* [What is required]
Copy each line of the data that has "Uncheck" in it.

* [Provided records]
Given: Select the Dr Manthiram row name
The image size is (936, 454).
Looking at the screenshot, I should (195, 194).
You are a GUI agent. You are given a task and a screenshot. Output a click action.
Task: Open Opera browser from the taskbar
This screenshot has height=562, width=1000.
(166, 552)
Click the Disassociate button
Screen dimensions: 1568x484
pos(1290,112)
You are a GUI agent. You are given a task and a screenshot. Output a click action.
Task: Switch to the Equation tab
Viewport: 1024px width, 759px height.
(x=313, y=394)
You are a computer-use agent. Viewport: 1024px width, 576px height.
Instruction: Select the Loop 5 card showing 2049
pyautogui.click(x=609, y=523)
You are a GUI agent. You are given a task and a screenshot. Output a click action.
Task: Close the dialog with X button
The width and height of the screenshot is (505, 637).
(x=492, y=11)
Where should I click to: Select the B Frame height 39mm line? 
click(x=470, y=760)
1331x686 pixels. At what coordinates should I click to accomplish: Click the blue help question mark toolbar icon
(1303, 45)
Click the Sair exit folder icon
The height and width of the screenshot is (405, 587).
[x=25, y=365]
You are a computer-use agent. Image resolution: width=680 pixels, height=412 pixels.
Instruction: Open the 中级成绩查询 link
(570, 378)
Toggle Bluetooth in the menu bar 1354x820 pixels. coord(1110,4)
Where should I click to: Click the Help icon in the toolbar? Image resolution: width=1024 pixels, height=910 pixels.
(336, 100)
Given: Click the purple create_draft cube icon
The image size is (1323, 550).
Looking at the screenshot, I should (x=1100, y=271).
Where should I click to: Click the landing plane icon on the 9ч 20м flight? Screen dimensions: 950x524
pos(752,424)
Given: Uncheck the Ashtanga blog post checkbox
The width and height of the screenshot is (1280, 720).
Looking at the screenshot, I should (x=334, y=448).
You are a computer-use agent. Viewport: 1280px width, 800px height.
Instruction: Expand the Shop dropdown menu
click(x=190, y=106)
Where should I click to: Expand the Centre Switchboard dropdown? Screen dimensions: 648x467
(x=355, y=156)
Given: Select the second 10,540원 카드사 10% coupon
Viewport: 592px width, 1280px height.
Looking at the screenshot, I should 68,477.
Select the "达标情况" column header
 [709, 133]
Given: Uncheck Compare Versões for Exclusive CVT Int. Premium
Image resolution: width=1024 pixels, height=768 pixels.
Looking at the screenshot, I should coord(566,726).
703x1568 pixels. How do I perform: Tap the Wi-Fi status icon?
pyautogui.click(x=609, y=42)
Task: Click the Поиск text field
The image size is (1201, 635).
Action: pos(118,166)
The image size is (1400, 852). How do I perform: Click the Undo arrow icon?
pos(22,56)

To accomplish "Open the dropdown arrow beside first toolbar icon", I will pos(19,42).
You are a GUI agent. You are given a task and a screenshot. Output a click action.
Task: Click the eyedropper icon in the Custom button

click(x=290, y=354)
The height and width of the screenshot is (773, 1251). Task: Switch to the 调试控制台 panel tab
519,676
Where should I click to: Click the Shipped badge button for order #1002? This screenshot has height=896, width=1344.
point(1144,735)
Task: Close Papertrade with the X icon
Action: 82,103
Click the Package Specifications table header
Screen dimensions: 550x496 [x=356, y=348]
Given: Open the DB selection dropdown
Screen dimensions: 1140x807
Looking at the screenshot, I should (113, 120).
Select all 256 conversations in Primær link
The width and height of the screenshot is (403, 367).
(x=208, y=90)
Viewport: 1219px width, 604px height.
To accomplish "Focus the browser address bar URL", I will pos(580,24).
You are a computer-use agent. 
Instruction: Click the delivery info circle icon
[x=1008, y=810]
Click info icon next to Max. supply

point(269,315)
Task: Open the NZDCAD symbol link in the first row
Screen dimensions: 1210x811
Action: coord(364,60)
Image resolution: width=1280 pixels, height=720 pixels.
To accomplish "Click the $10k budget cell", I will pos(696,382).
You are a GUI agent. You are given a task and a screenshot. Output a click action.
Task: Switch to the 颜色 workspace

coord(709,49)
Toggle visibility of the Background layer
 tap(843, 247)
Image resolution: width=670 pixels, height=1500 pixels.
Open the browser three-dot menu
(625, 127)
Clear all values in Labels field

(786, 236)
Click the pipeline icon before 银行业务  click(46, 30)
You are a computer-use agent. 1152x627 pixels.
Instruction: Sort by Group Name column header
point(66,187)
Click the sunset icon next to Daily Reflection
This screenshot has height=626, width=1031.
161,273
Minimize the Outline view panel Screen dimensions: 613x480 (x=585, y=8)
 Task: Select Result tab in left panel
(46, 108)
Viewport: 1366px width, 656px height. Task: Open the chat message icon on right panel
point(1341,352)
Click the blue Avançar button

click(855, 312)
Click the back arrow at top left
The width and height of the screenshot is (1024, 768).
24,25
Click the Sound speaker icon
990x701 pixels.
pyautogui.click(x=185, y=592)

* [Output for this task]
Given: Uncheck the Ashtanga blog post checkbox
Given: Uncheck Compare Versões for Exclusive CVT Int. Premium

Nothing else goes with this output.